За спиной у меня шумела река.
ГЛАВА 28
Шелковая струя пеньюара льется на пол отравленным молоком. Ярый, дикий, жуткий скрип — словно все мертвецы, на костях которых возведен этот замок, воют в своих могилах. Как же вы смеете…
— … а!… а-х… х-х… да… да… Да! ДА!! Да… да…
— Мол… чи…
— Да… да… а…
Проклятая шлюха, как же ты смеешь?
Смею.
Крик, разрывающий глотку и уши, крик, за который она дорого заплатит ненавистью, за который она привыкла платить только так.
— Вы… хороши…
— А уж ты-то как хороша.
Ему было бы больно увидеть это?
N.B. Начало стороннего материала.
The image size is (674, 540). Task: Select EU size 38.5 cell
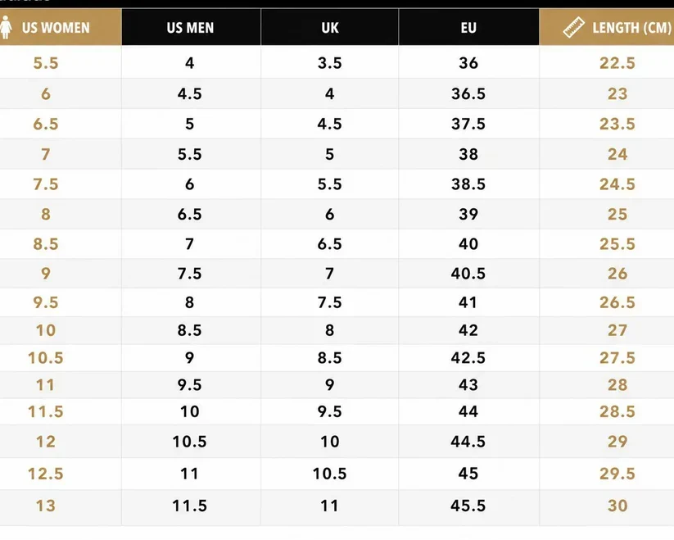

Или он сказал бы: да, иди. Правильно. Иди.
А ЕМУ было бы горько увидеть это? Или он бы сказал: я знал… я ведь знал всегда, сразу… какая ты… знал…
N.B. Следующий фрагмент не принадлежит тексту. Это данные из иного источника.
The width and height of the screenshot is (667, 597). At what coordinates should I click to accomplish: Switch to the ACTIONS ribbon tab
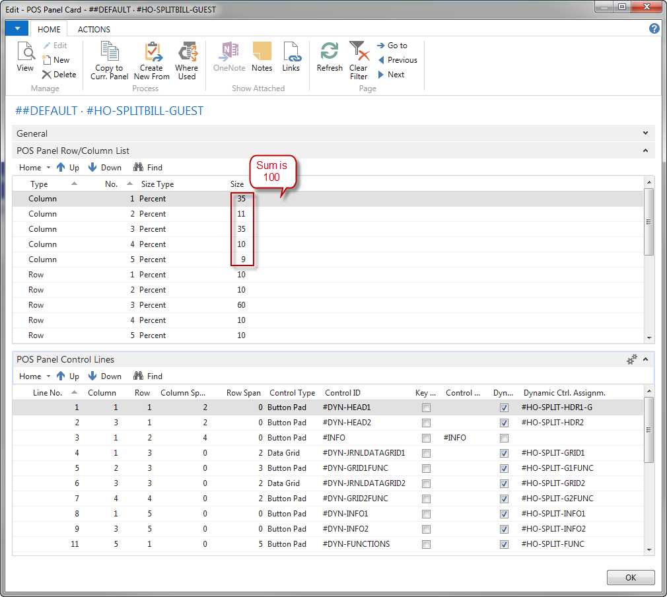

А ОН закричал бы: прекрати! что же ты… Или стоял бы и смотрел… смотрел, окаменев, как уже когда-то, раньше… кажется, так давно…
Все трое: каждый из них. И толпа скалящих зубы мертвецов за спинами… Как же ты смеешь… шлюха…
Смею. Я смею, я буду. Я буду сметь.
— Не угодно ли повторить? Это моя игра.
Я не был в Мелодии восемь лет.
Она ничуть не изменилась, несмотря на то, что всё это время шла война. Впрочем, Аленкура и столицы она не коснулась. Казалось, здесь даже не подозревают о том, что творится на юге и юго-западе. Траты на военные нужды столичную казну не опустошили. Мощенные светлым плоским камнем улицы вычищали так же тщательно, за состоянием сточных канав следили по-прежнему исправно, рынки и бульвары не утратили былой яркости и шумности, а на Королевской площади всё так же покачивались три свежих висельника, и всё так же сидел в колодках у позорного столба человек, в которого швыряло грязью и собачьим пометом окрестное пацанье. Мне даже показалось, что и человек тот самый, и это в него я таким же безмозглым щенком швырял гнилой картошкой, целя в глаз, но то был всего лишь обман зрения — человек в колодках, ссохшийся и почерневший от горя, должно быть, в те времена и сам улюлюкал над осужденными, сидя на широких плечах отца. У моего отца плечи были узкими, и мне приходилось справляться самому.
Все деньги, которые остались у меня после трехнедельной дороги (я вынужден был продать даже арбалет, впрочем, с ним меня всё равно не впустили бы в Мелодию), пришлось всучить начальнику караула, контролировавшему вход в город. Там оставалось ровно столько, сколько понадобилось, чтобы он скрежетнул желтыми, как кукуруза, зубами и, выплюнув: «Бегом, зараза», отвернулся, давая мне не более минуты, чтобы проскочить мимо стражи, не соизволившей даже обмарать о меня свои сиятельные взоры. В Мелодию во все времена стекалось много сброда — искать работу, нищенствовать и наниматься на королевскую службу. Разные монархи относились к этому по-разному — Гийом всегда был снисходителен. Ровно настолько, насколько это пополняло его карман: въезд в столицу со времени его вхождения на трон сделался платным, зато был открыт для всех, независимо от сословия и внешнего вида. Не очень осмотрительно с его стороны, но мне оказалось на руку, ибо выглядел я, мягко говоря, непредставительно.